JosiahCole.com

Email is My Least Desired Response

Business,Editorials,Technology,Web Design,Web Development — Josiah Cole on August 20, 2009 at 8:09 pm

When I talk about websites with my local clients, the discussion often turns to “most desired response” or MDR. I ask how they’d like to be contacted by a site visitor which usually involves two options, telephone or email. Typically it’s a 50/50 split as I’m dealing with small local business that aren’t very tech savvy.

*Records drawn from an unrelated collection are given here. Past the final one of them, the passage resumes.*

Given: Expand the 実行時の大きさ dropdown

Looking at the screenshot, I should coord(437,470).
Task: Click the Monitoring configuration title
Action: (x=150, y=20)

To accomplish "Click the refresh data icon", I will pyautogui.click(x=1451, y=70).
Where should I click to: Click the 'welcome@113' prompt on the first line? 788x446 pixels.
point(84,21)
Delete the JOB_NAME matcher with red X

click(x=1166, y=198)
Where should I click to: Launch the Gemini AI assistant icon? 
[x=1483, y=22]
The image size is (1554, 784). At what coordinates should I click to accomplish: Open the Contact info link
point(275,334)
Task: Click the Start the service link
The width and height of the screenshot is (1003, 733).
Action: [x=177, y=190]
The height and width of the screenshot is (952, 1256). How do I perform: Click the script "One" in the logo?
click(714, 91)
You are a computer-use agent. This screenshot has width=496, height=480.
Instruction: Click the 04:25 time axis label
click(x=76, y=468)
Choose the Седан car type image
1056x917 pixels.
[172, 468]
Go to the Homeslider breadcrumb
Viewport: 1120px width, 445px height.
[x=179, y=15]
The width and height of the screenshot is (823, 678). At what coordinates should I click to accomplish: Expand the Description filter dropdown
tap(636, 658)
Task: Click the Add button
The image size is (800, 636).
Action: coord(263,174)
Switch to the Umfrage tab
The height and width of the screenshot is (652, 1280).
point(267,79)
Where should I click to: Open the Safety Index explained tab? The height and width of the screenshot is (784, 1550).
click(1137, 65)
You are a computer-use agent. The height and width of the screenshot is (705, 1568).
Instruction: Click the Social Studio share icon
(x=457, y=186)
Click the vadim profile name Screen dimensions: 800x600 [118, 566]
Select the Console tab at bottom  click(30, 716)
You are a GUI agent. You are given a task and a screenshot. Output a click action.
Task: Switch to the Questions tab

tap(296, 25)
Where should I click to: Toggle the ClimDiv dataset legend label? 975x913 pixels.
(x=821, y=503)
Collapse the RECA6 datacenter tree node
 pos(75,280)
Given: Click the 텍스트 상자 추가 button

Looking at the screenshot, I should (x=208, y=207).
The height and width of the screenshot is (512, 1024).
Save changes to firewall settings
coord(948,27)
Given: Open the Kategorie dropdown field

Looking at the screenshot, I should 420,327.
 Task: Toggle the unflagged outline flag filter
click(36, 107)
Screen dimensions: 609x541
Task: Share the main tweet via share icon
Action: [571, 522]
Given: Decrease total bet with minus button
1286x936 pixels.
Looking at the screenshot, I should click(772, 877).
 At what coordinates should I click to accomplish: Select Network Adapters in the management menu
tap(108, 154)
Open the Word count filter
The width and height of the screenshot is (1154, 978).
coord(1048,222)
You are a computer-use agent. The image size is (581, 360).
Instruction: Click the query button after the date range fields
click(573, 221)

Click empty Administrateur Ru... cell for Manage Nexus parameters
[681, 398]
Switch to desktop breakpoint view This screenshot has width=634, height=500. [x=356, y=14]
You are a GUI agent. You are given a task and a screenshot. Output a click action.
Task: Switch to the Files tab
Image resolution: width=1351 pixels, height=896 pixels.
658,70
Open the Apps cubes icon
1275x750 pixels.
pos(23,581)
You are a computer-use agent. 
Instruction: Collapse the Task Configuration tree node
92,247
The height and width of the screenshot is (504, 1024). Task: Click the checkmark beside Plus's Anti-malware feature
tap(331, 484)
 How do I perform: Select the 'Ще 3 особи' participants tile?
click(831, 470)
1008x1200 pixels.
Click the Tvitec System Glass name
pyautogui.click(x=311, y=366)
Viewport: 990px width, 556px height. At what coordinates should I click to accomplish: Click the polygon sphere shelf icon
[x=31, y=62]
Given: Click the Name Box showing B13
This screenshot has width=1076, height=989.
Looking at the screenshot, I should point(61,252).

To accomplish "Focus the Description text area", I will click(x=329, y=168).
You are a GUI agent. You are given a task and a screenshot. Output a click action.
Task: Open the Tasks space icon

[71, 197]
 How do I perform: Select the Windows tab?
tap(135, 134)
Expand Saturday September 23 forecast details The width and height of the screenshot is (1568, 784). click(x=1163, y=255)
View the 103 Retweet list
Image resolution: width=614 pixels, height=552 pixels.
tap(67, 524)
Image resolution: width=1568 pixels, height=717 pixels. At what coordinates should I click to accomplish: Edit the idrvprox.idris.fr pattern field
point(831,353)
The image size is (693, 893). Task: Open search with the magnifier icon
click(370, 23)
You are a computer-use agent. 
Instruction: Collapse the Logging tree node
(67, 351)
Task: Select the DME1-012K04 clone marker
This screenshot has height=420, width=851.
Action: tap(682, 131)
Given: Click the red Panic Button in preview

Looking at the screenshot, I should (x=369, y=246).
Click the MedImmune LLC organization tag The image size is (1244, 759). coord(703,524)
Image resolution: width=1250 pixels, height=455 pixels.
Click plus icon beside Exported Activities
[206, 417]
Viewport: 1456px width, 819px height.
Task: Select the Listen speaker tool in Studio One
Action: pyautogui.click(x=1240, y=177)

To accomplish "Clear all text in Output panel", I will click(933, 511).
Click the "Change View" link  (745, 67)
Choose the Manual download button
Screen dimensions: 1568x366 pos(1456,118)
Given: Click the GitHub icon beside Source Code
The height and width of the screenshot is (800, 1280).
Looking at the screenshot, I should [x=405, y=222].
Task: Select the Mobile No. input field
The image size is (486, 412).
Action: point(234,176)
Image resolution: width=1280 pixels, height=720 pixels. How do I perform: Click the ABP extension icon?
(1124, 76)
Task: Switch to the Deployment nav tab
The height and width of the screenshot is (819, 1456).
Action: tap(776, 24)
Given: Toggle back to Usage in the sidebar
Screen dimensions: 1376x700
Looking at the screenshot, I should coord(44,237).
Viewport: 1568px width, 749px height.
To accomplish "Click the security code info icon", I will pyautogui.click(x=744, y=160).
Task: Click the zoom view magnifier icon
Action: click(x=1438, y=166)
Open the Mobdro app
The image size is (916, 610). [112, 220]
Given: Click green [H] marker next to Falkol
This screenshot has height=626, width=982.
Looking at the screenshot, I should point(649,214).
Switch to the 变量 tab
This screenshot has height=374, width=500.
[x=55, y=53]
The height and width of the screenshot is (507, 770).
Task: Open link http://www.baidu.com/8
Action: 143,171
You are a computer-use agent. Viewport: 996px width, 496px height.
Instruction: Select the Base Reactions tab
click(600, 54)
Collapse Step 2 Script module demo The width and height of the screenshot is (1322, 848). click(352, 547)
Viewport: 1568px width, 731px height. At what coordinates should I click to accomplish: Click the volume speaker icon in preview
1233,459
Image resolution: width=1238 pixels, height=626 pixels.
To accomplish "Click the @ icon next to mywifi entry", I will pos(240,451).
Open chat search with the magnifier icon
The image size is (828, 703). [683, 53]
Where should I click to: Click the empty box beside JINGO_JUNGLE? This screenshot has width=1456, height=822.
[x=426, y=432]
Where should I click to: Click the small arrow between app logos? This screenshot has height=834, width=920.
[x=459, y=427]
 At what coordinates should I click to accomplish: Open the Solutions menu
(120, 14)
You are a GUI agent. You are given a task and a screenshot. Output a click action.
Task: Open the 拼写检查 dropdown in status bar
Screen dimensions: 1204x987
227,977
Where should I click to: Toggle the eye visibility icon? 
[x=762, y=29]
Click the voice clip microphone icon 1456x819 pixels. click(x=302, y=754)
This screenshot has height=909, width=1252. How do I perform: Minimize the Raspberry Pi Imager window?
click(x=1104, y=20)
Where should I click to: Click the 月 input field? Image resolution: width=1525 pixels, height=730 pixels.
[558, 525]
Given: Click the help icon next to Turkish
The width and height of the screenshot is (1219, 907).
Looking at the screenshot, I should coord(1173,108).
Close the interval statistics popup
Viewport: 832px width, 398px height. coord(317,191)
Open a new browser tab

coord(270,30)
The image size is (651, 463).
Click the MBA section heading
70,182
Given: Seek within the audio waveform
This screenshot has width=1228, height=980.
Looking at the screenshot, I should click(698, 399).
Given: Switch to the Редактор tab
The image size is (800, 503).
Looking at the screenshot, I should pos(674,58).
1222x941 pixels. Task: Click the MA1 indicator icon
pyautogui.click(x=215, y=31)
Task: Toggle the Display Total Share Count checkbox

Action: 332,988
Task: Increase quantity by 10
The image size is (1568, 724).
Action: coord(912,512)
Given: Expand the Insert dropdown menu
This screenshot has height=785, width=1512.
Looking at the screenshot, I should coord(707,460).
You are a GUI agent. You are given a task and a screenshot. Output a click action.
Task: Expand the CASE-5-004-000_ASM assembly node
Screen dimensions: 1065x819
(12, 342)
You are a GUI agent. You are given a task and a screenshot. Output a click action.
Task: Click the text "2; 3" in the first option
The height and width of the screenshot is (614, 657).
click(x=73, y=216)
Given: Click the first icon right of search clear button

What struck me when I read the comments about Twitter by Google CEO Eric Schmidt was that I no longer look to email as my most desired response. When I was building the new theme for this blog, I realized that I was more interested in funneling people to my Twitter, RSS, and Facebook, feeds/profiles than I was to email. In fact, in you look at the footer you’ll see ‘email’ is there, but it leads to a contact page where I spell out a few other ways of contacting me in addition to email (and I’m thinking of dropping my actual address and putting in a contact form).

Don’t get me wrong, I still rely on email for communication with 100% of my clients and send at least a dozen emails each day. However on this site, email is the last way I’d like to make a new social connection. I’d much rather engage new people on these more modern, more public mediums which unlike email, allow me to communicate with all my connections in a simple, reliable and unobtrusive way.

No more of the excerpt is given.